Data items
______

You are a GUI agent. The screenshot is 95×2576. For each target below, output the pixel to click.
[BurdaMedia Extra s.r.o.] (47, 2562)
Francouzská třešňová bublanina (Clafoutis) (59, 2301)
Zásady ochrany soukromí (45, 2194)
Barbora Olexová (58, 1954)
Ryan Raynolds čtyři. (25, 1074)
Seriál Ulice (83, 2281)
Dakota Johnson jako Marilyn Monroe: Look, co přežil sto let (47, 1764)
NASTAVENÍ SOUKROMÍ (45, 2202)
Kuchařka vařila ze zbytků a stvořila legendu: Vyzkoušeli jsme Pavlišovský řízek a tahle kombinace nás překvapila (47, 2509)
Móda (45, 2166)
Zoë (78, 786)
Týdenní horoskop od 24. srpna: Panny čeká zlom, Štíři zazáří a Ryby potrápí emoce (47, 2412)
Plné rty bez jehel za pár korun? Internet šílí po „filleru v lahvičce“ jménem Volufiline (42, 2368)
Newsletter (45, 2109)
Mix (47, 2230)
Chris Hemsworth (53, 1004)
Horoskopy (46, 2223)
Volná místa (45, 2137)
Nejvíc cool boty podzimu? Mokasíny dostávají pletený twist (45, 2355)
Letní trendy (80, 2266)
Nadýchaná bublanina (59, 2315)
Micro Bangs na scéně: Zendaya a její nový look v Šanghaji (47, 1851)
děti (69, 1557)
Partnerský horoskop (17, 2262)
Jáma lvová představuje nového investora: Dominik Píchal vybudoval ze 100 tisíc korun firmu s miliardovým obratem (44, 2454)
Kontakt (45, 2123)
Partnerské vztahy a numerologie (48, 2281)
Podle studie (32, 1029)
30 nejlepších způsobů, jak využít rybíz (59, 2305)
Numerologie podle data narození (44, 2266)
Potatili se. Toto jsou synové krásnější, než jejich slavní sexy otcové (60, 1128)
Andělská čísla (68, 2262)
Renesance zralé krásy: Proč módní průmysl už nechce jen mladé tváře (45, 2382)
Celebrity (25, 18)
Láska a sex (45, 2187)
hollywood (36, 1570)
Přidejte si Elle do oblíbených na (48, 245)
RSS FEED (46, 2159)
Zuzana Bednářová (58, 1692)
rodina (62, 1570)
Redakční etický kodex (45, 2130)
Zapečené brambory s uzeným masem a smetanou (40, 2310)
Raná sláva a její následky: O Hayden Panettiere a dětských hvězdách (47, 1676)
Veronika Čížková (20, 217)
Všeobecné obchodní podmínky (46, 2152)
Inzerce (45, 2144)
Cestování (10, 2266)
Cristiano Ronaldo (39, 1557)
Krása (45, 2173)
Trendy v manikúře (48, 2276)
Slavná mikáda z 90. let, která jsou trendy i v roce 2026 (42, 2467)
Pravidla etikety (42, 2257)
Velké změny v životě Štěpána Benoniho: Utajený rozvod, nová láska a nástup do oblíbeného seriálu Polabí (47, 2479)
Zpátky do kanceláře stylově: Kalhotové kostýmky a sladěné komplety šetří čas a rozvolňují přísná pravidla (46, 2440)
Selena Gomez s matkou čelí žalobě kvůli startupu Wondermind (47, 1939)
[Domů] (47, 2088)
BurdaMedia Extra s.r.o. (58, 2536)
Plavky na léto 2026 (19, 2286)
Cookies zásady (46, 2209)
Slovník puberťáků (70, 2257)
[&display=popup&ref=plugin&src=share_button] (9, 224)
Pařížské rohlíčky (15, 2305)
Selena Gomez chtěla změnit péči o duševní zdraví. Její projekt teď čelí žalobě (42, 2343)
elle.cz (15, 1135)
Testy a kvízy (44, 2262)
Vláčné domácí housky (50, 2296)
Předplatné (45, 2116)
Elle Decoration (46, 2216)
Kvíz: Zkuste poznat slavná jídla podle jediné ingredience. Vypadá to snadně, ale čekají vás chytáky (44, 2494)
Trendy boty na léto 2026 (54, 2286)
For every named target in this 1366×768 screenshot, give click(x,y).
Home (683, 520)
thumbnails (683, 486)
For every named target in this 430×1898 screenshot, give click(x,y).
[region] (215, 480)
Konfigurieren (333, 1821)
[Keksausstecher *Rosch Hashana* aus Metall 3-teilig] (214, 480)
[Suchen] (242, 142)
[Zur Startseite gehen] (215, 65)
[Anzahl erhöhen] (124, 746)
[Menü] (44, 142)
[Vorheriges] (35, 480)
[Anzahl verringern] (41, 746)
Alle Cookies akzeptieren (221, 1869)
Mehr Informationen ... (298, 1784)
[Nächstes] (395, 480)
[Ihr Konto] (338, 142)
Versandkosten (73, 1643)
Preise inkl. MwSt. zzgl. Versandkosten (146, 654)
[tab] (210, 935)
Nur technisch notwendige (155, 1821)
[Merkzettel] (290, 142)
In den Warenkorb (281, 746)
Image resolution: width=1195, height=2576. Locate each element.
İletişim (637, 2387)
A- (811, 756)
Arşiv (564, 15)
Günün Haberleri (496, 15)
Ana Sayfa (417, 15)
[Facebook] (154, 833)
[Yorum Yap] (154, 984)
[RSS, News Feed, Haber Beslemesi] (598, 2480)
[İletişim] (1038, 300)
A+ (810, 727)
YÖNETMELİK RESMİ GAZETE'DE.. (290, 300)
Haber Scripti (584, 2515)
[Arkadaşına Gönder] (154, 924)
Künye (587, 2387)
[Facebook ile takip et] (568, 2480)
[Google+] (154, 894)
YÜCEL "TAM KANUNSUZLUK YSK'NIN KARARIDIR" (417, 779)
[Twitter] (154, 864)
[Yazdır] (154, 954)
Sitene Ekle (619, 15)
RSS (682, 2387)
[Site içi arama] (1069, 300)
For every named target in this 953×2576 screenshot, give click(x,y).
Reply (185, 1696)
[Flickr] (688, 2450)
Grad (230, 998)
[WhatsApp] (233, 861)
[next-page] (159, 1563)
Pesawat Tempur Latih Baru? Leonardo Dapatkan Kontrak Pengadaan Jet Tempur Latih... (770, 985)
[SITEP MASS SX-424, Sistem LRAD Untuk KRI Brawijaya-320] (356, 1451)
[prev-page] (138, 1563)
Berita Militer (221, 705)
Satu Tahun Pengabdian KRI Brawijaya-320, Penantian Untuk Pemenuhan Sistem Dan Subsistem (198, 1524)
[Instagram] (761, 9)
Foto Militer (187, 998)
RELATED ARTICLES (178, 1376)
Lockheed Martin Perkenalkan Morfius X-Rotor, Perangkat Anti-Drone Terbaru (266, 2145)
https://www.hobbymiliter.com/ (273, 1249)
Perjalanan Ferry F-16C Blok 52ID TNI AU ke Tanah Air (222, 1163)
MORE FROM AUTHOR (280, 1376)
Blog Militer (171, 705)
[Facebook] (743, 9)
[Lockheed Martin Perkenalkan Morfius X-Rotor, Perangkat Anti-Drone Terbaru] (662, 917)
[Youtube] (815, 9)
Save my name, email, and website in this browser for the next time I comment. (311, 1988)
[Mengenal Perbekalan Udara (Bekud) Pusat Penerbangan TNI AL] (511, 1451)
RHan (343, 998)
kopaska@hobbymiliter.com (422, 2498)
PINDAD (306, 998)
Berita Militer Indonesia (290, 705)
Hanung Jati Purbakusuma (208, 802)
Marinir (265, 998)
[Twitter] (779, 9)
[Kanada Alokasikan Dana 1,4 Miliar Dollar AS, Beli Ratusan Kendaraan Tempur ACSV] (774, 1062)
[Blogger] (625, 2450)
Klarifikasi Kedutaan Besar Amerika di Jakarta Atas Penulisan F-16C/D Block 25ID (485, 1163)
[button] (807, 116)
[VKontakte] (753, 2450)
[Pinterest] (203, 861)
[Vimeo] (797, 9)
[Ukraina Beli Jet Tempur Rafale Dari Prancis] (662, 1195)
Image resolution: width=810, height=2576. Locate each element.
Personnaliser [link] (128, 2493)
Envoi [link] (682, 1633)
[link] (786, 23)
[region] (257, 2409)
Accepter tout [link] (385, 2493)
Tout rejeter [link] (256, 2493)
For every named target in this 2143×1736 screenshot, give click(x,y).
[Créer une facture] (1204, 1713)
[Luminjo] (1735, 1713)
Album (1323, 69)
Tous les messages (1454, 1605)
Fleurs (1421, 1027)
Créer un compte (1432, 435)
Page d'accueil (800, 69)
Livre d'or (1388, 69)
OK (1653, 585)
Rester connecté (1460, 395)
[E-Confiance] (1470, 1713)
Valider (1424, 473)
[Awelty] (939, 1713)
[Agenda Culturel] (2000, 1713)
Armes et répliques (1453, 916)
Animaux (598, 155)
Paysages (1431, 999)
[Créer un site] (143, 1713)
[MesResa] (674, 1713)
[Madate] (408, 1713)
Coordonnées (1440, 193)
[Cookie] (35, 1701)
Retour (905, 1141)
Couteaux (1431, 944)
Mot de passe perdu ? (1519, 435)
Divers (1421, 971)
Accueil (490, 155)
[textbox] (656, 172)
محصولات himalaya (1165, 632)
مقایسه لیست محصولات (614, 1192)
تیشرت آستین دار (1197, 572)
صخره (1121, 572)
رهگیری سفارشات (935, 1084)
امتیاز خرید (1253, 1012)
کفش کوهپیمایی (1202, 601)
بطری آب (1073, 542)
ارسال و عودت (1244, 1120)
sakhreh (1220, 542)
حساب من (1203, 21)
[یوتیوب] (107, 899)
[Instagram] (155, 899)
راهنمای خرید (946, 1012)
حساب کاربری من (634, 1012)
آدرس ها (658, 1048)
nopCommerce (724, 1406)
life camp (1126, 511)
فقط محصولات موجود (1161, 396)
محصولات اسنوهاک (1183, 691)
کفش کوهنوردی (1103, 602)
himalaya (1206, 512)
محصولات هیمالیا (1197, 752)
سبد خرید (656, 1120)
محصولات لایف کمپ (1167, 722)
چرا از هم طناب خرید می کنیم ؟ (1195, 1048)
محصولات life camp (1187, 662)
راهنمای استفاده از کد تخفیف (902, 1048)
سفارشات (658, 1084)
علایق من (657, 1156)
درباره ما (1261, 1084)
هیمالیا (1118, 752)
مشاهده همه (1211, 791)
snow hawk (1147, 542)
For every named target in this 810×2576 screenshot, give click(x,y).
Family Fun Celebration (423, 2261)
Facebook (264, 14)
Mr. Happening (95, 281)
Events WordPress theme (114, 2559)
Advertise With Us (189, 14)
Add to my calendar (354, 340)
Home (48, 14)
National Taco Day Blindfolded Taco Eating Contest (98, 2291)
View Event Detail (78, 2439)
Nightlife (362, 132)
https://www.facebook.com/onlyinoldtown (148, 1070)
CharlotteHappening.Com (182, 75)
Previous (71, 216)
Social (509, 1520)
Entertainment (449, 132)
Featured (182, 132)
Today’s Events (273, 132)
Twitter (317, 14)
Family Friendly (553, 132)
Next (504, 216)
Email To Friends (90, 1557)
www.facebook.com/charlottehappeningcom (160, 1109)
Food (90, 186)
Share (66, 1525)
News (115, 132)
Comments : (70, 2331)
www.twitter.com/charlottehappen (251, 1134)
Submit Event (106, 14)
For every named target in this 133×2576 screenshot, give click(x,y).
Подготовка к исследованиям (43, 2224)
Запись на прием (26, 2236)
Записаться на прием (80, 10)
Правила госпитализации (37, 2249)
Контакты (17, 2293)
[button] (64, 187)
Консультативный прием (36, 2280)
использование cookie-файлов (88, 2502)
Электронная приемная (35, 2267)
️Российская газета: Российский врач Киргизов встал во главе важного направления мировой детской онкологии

______

» Activity
Only one stretch of the data above is needed. Restate it word for word, from the line containing "[SITEP MASS SX-424, Sistem" through the line containing "Animaux (598, 155)", both ends included.

» Output
[SITEP MASS SX-424, Sistem LRAD Untuk KRI Brawijaya-320] (356, 1451)
[prev-page] (138, 1563)
Berita Militer (221, 705)
Satu Tahun Pengabdian KRI Brawijaya-320, Penantian Untuk Pemenuhan Sistem Dan Subsistem (198, 1524)
[Instagram] (761, 9)
Foto Militer (187, 998)
RELATED ARTICLES (178, 1376)
Lockheed Martin Perkenalkan Morfius X-Rotor, Perangkat Anti-Drone Terbaru (266, 2145)
https://www.hobbymiliter.com/ (273, 1249)
Perjalanan Ferry F-16C Blok 52ID TNI AU ke Tanah Air (222, 1163)
MORE FROM AUTHOR (280, 1376)
Blog Militer (171, 705)
[Facebook] (743, 9)
[Lockheed Martin Perkenalkan Morfius X-Rotor, Perangkat Anti-Drone Terbaru] (662, 917)
[Youtube] (815, 9)
Save my name, email, and website in this browser for the next time I comment. (311, 1988)
[Mengenal Perbekalan Udara (Bekud) Pusat Penerbangan TNI AL] (511, 1451)
RHan (343, 998)
kopaska@hobbymiliter.com (422, 2498)
PINDAD (306, 998)
Berita Militer Indonesia (290, 705)
Hanung Jati Purbakusuma (208, 802)
Marinir (265, 998)
[Twitter] (779, 9)
[Kanada Alokasikan Dana 1,4 Miliar Dollar AS, Beli Ratusan Kendaraan Tempur ACSV] (774, 1062)
[Blogger] (625, 2450)
Klarifikasi Kedutaan Besar Amerika di Jakarta Atas Penulisan F-16C/D Block 25ID (485, 1163)
[button] (807, 116)
[VKontakte] (753, 2450)
[Pinterest] (203, 861)
[Vimeo] (797, 9)
[Ukraina Beli Jet Tempur Rafale Dari Prancis] (662, 1195)
Image resolution: width=810, height=2576. Locate each element.
Personnaliser [link] (128, 2493)
Envoi [link] (682, 1633)
[link] (786, 23)
[region] (257, 2409)
Accepter tout [link] (385, 2493)
Tout rejeter [link] (256, 2493)
For every named target in this 2143×1736 screenshot, give click(x,y).
[Créer une facture] (1204, 1713)
[Luminjo] (1735, 1713)
Album (1323, 69)
Tous les messages (1454, 1605)
Fleurs (1421, 1027)
Créer un compte (1432, 435)
Page d'accueil (800, 69)
Livre d'or (1388, 69)
OK (1653, 585)
Rester connecté (1460, 395)
[E-Confiance] (1470, 1713)
Valider (1424, 473)
[Awelty] (939, 1713)
[Agenda Culturel] (2000, 1713)
Armes et répliques (1453, 916)
Animaux (598, 155)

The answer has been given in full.